Atenção: A questão refere-se ao texto seguinte.
O preço da virtude
Nossas qualidades naturais são, já por si, virtuosas? Pessoas de temperamento calmo e índole generosa, por exemplo, podem
ser vistas como gente indiscutivelmente meritória? Mulheres e homens bem intencionados devem ser julgados apenas com base em
suas boas intenções? Tais perguntas nos levam a um complicado centro de discussão: haverá algum valor moral nas ações que se
executam com naturalidade, sem o enfrentamento de qualquer obstáculo, ou o que é natural não encerra virtude alguma, já que não
encontra qualquer adversidade?
Há quem defenda a tese de que somente há virtude numa ação benigna cujo desempenho implica algum sacrifício do sujeito.
A virtude estaria, assim, não na natureza do indivíduo, mas na sua firme disposição para sacrificar-se em benefício de um outro ser ou
de um ideal. O sacrifício indicaria o desprendimento moral, o ato desinteressado, a disposição para pagar um preço pela escolha feita:
eu me disponho a passar fome para que essa criança se alimente; eu deixo de usufruir um prazer para que o outro possa experimentá-lo.
Nessa questão, valores éticos e valores religiosos podem até mesmo se confundir.

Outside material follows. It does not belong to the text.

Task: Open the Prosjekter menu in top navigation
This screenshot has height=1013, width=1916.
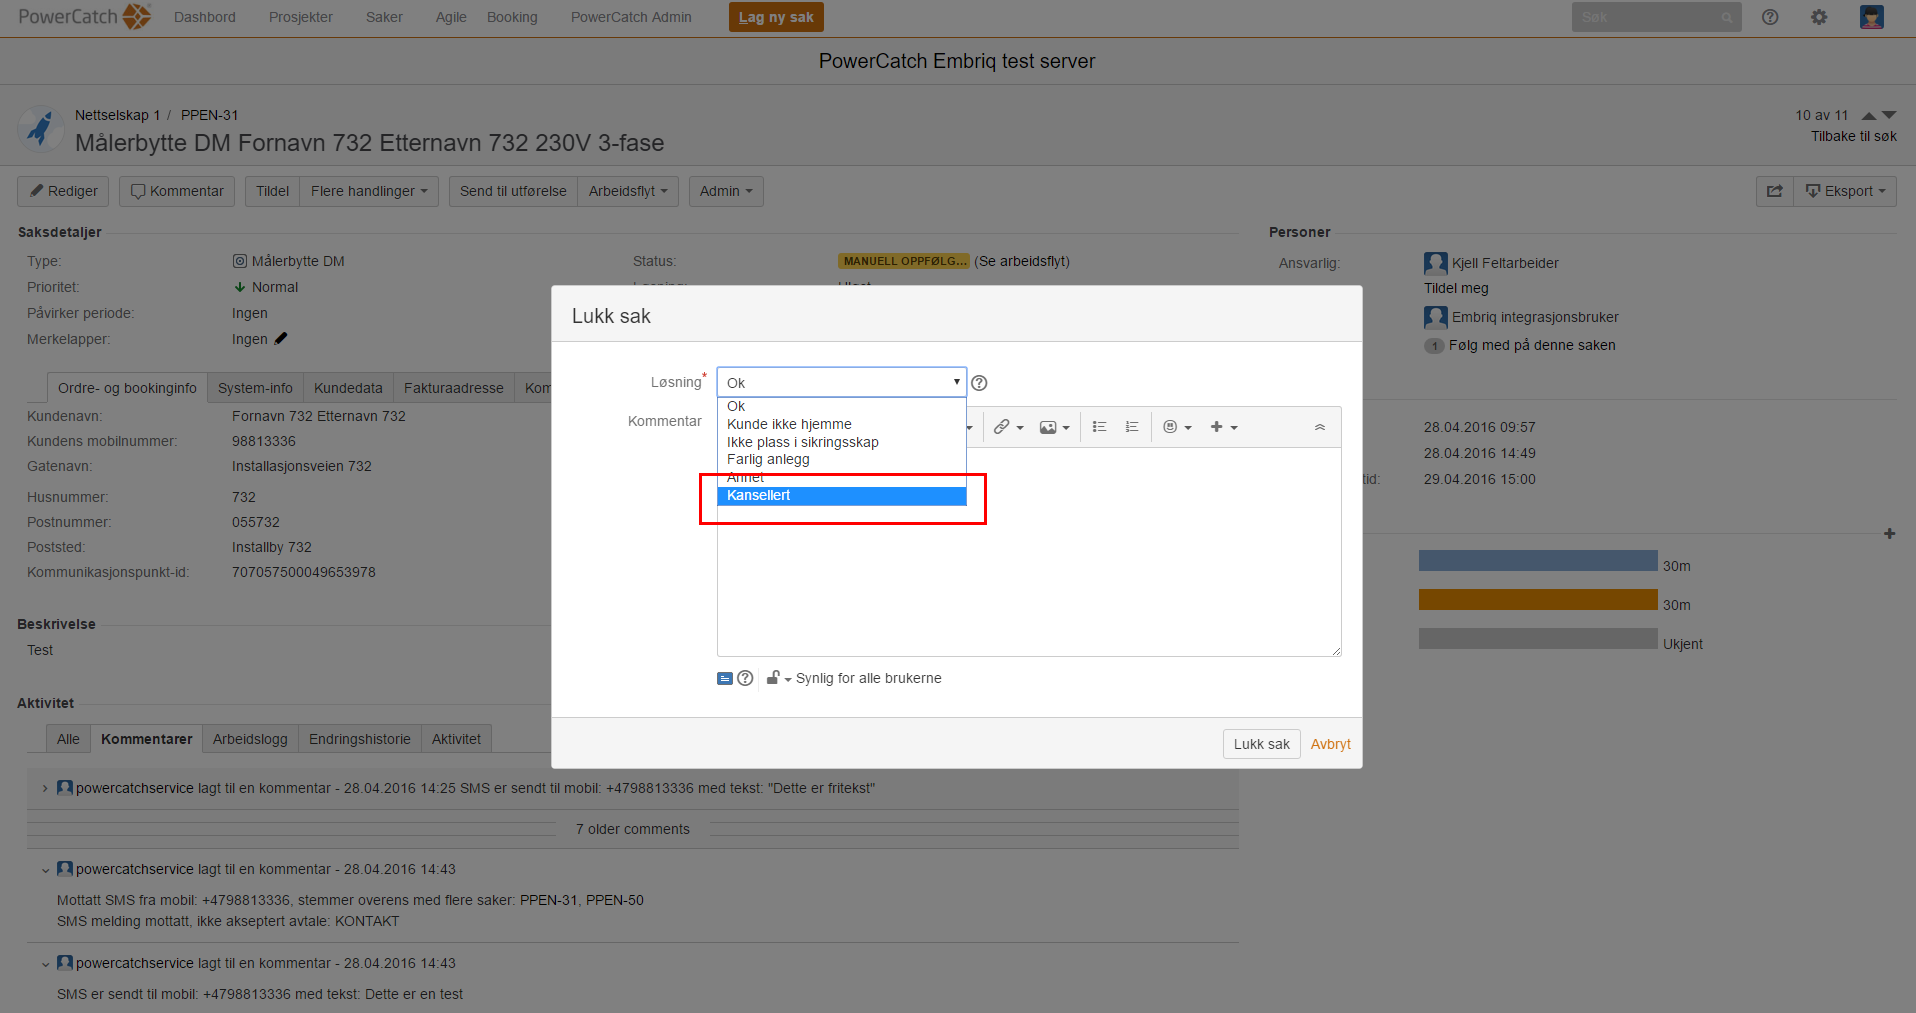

A palavra sacrifício tem o sagrado na raiz;
mas não é preciso ser religioso para se provar a capacidade de renúncia. Quanto ao preço a pagar, não há dúvida: sempre
reconheceremos mais mérito em quem foi capaz de agir passando por cima de seu próprio interesse do que naquele que agiu sem ter
que enfrentar qualquer ônus em sua decisão.